In 1324 Mansa Musa, King of the Mali Empire and a devout Muslim, made a pilgrimage to Mecca. Says Wikipedia: “His procession was reported to include 60,000 men, 12,000 slaves who each carried four pounds of gold bars, heralds dressed in silks who bore gold staffs, organized horses and handled bags. Musa provided all necessities for the procession, feeding the entire company of men and animals.” The influx of gold was said to have destabilized the Egyptian economy for years.

Mansa Musa journeyed from the Mali Empire’s capital at Timbuktu in the interior of West Africa. His journey created myths about that city as a commercial entrepot, a seat of Islamic learning and a storehouse of gold.
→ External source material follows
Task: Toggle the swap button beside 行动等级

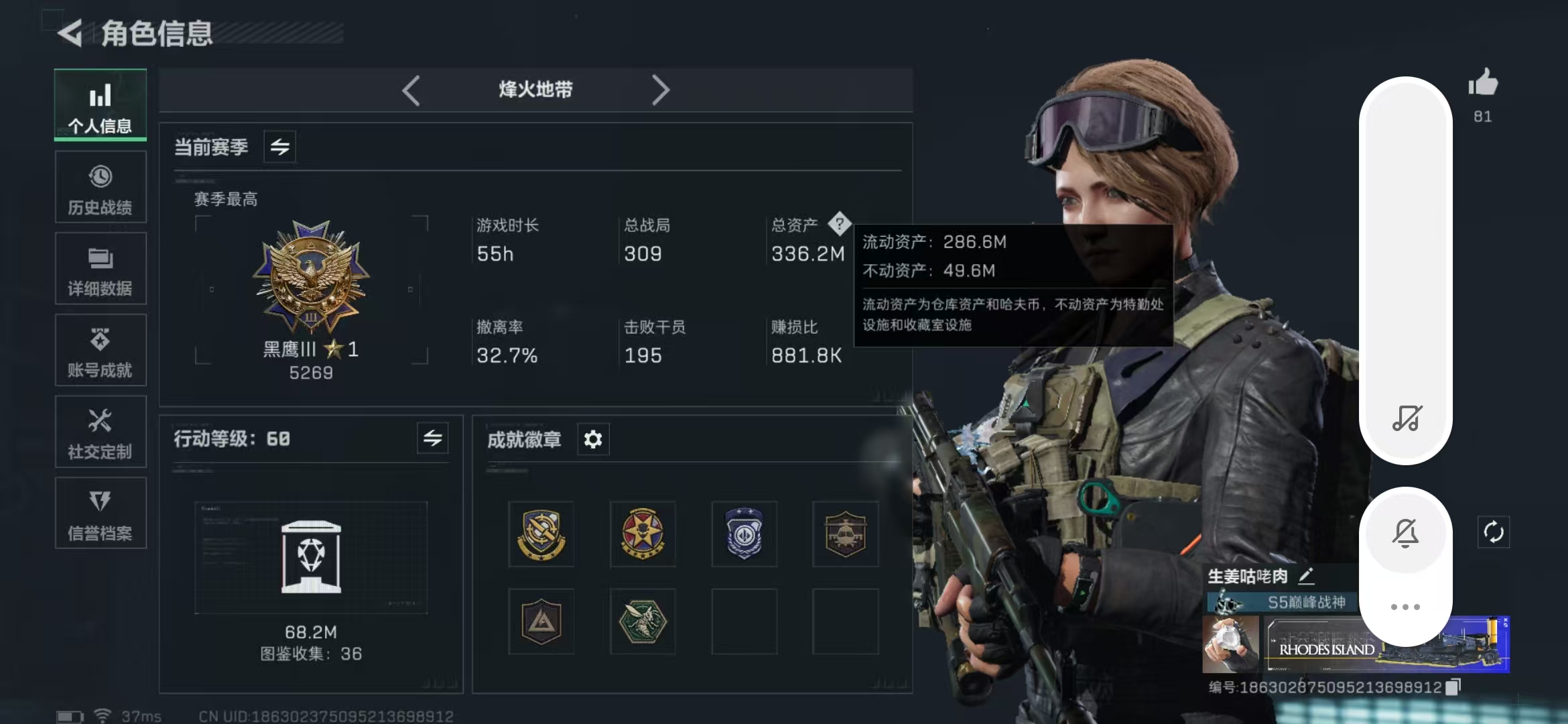Action: 432,438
Europeans dreamed of that fabled place, dreamed of its gold. But even five centuries later none of them had ever visited it and lived to tell the tale. Explorers from verdant, well-watered forest lands yearned to penetrate deep into the sunny and parched Sahara desert. The French Société de Géographie even offered a prize of ten thousand francs for the first traveler to return with news of Timbuktu.

Getting there was not easy – and not just because of endless expenses of sand. But also because marauding Tuareg nomads sought plunder and, being Muslims, thought it their duty to kill infidels.

Last week’s TIA post recounted what happened to the well-financed British expedition of Major Gordon Laing. All the explorers in his party were killed, all their belongings stolen. Beware the Tuaregs!

At the time of this treachery, an enterprising and courageous young Frenchman named René Caillié had been thinking outside the box. Maybe a well-financed expedition was not only unnecessary, but invited trouble. Maybe a route to the city from the west and south rather than from Tripoli to the north would be more successful. Maybe a traveler disguised as a Muslim could slip through – “under the radar,” as it were – and not be dispatched as an infidel.

Rene Caillie

Rene Caillie

Caillié was residing on the hump of the West African coast, preparing himself to enter Timbuktu in disguise. He had lived among Arabs, had studied the Koran and their customs, and spoke some of their language. He had also concocted an improbable story: that he was an Arab carried away to France as an infant who now wished to return to his home in Egypt. But if the story lacked credibility, Caillié was too insignificant to bother with. Pester him, harass him, treat him as an outcast. But let him live.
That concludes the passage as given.